The funding includes $300,000 to help tourism businesses at the start of their sustainability journey.
“The Tourism Industry Council Tasmania will receive $300,000 to support operators to undertake emissions audits and carbon accounting, as well as helping them to understand their emissions profile and then develop plans to reduce their footprint,” said Tasmania’s Premier, Jeremy Rockliff, who is also the state’s minister for tourism and hospitality.
“For eligible operators who have already completed an emissions audit report process, a $900,000 Tourism Emissions Reduction Grant Program will be available in September.
“This grant program will support successful applicants to implement a project that contributes to the reduction of carbon emissions within their business.”
Applications for this grant will open on a non-competitive basis on September 18 and close on October 16, or earlier, if the full funding allocation has been exhausted.

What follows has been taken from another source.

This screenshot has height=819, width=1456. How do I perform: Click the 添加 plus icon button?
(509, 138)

“Further to this, Tourism Tasmania will lead development of a business case into how visitors could opt into a net zero visit to Tasmania, as well as contribute to Tasmania through local offset projects.”
A further $100,000 will be used by Tourism Tasmania to promote the sustainability initiatives of Tasmanian tourism operators.

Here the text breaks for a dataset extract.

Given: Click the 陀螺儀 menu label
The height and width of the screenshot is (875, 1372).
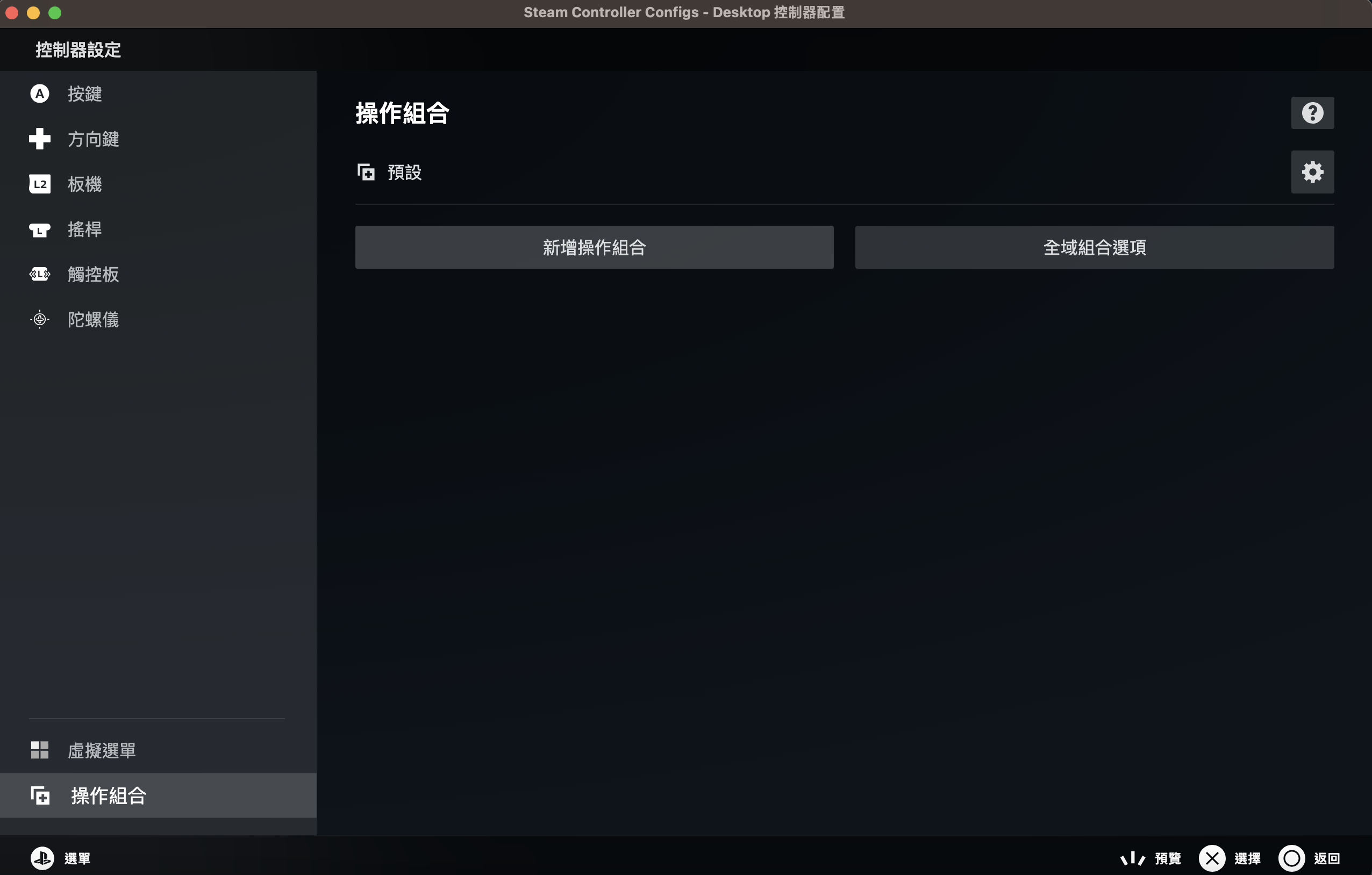Looking at the screenshot, I should (x=93, y=320).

This latest funding comes after the government supported a partnership between Tourism Industry Council Tasmania and Local Carbon, a business based in Burnie on Tasmania’s north-west coast, to engage local operators in a pilot program of carbon accounting.
“This project delivered invaluable insights around how government can support operators who are at different stages of their emissions reduction journey,” said Rockliff.
“This has helped inform our emissions reduction policy and programs that are focused on harnessing the opportunities the industry has to positively impact Tasmania.
“Our government is assisting businesses to start their journey to being carbon neutral, with funding to support carbon audits and to formulate a pathway for businesses to achieve a standard of operation that will be globally recognised.”
As a state, Tasmania has been at net-zero since 2015, due to its heavily forested landscape acting as a carbon sink for carbon emissions produced by the state’s populations and businesses. Tasmania also achieved 100 per cent renewable energy generation in 2021.